Yesterday I listened to this interview with Robin Artisson on Witchtalk radio. All in all I found it to be a very good interview. I know a lot of people hate Robin Arisson, but I found him to be well spoken and genuine in this interview. Say what you will about him, but more often than not the man makes me think, and even if I don’t always agree 100% with that he says, that’s more than I can say of a good many other authors. Anyway, this post has nothing to do with Robin Artisson, other than the fact that one thing in particular he said in the interview really stuck with me.
“The unseen world scorns human systems”.
This is something I’ve been thinking about for awhile now actually. The unseen world does not care what you call yourself, what authors you read, what traditions you follow, who your teachers are, or what titles and grades you’ve earned. As a matter of fact everyone’s interaction with the spirit world will be unique to them. All those names and titles you give yourself help other humans to figure out what you do and where you’ve been. As a matter of fact all of these human made traditions have only one thing in common; they are a set of practices which have been cobbled together by humans to help other humans interact with the spirit world, a map if you will.
If I say I am a Revival Druid, then people will reasonably know that I follow one of the core practices of one or more of the modern revival orders. If I say I am a Hedge Witch, then people will know I use more shamanistic practices of going beyond the veil that have been codified by modern traditional witchcraft practitioners. In the end the unseen world doesn’t care one bit, as long as you can interact with them in a reasonably meaningful way (that being said there are spirits that are tradition specific, there’s always an exception to the rule). I have changed what I call myself many times, but how I interact with the world of spirit and it inhabitants has changed very little. They certainly have not treated me any different depending on what I called myself.

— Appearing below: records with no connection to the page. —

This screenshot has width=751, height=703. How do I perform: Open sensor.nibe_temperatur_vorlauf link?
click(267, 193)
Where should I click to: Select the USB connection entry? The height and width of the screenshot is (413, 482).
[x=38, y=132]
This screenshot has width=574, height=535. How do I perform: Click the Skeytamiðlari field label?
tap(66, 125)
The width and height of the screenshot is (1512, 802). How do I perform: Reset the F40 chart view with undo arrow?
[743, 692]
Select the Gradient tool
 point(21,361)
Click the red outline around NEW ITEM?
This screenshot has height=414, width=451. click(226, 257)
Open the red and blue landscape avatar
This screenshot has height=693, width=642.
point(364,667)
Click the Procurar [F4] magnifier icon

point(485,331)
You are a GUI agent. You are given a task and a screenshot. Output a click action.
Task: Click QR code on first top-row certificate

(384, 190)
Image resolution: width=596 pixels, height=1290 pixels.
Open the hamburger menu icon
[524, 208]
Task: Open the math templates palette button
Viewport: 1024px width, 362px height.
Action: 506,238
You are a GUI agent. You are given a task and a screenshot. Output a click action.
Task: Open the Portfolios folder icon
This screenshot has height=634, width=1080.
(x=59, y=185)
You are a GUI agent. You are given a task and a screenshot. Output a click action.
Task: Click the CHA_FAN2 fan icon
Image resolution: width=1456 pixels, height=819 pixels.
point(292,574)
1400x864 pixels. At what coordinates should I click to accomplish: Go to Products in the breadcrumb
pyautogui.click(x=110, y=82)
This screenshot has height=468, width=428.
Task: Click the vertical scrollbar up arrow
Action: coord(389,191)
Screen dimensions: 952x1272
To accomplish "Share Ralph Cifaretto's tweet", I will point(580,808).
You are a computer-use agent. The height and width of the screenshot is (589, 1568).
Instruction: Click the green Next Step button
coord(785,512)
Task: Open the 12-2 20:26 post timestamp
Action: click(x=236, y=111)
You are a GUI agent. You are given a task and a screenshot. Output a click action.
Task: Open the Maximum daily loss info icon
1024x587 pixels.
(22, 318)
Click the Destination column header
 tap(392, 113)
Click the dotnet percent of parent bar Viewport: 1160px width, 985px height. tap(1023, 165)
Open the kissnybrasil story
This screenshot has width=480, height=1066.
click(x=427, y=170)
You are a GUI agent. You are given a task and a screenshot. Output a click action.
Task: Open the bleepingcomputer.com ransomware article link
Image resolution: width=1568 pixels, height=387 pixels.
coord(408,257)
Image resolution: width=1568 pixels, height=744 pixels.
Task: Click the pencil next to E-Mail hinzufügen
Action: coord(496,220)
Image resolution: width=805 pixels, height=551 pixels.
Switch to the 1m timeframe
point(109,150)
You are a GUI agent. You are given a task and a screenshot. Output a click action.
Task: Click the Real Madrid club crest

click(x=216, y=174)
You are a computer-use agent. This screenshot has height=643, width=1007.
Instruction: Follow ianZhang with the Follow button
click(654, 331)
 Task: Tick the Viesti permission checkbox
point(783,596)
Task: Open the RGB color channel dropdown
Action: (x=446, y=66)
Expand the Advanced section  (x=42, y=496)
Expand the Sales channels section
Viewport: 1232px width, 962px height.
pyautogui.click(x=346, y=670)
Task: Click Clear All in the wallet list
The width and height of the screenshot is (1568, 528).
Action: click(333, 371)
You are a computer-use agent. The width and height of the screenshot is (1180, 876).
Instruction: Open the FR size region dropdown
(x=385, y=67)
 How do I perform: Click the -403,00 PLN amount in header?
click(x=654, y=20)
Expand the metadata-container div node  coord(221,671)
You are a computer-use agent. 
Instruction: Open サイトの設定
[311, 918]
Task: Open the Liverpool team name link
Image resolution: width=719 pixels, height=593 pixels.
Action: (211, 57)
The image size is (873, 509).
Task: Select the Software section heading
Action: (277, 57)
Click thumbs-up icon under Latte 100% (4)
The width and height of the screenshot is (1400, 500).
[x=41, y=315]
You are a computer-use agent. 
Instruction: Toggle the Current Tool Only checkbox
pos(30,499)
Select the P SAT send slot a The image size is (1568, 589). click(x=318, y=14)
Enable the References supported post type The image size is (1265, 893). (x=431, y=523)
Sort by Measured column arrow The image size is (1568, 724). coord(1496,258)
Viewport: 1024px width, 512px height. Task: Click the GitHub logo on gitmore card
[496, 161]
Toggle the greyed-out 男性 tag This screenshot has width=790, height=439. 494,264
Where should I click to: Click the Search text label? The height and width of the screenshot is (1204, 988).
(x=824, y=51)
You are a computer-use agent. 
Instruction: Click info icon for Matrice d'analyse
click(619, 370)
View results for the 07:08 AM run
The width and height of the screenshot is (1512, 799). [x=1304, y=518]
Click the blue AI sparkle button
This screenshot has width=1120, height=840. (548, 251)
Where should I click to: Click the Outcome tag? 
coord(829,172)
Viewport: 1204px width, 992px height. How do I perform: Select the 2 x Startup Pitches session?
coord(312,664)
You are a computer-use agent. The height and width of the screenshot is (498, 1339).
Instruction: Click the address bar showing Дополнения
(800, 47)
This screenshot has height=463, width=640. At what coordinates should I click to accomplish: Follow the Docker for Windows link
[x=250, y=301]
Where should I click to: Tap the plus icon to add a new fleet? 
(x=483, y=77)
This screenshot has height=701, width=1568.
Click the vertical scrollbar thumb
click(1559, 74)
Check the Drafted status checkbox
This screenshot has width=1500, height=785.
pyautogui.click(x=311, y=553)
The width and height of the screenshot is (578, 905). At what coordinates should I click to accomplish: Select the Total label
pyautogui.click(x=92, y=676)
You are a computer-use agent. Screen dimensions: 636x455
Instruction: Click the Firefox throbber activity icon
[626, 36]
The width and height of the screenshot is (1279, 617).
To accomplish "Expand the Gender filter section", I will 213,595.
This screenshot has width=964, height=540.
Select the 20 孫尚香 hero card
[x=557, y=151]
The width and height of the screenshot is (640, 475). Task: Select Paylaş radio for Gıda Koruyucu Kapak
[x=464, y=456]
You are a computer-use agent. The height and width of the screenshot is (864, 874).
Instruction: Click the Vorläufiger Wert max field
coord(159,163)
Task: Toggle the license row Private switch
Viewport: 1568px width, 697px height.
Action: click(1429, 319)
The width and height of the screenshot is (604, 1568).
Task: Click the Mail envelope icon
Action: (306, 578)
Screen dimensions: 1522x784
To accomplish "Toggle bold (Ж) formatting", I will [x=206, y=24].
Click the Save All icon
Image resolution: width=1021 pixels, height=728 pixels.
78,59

However this does not mean that labels are meaningless. Although I understand to a degree, I’ve never held with the “labels are meaningless” crowd because I can see both sides. Labels are incredibly powerful. Anyone who practices magic knows that to label a thing is an act of magic in and of itself, an act often held in high regard by many of the ancient cultures we model ourselves on. Furthermore, what you label yourself will define to yourself the boundaries of your practice. There’s no use being a ship adrift on the water, aimlessly wandering wherever the currents take it. Those labels in a sense are your rudder, directing you on your spiritual journey. The trick is to not let the label wear you, you are in control of that rudder ultimately. Notice I said “boundaries of your practice”. Sometimes you have to be willing to cross those boundaries if growth is ever going to occur. Being a shapeshifter of labels is some times beneficial.
Now as The Veles points out, no one wants to hear a laundry list of labels. Most modern pagans have their hands in many pots as it were. I tend to fall between the cracks where labels are concerned, to my continual displeasure. I have a love of both Druidry and Witchcraft. I use both in my personal practice. I’ve found time and time again that if I label myself just one or the other, the other side rears it’s head and says “what about me!”. That’s why I prefer the word Sorcerer. As a sorcerer I can practice Druidry and Witchcraft, but neither label alone solely defines me. In the moment I’m in more of a witchcraft mode, but that will change. Cunning craft practices probably take up most of my time these days, but as my spiritual needs change this balance will inevitable shift. I know this about myself. Instead of fighting it, I’ve learned to roll with it and not beat myself up about it.
Also, no essay about labels would be complete without talking about aesthetic value. Some labels have aesthetic value that help to empower the individual. I would say Witch is one of them. The word was never used in a positive light until the last 50 years, and the aesthetic value of it is, in my opinion, what has made such a popular word today. Just speaking the word conjures up images set in our psyches. By calling ourselves that word, we align ourselves spiritually with the image that we wish to project or draw into our lives. I think anyone who claims to accept a label with total disregard to aesthetics is fooling themselves. It’s a powerful form of magic in and of itself. I know few people who call themselves Witches simply because it happens to describe what they do, and not because they identify deeply with the power the word conveys at some level of their soul (if you do, please correct me. I’d love to hear from you).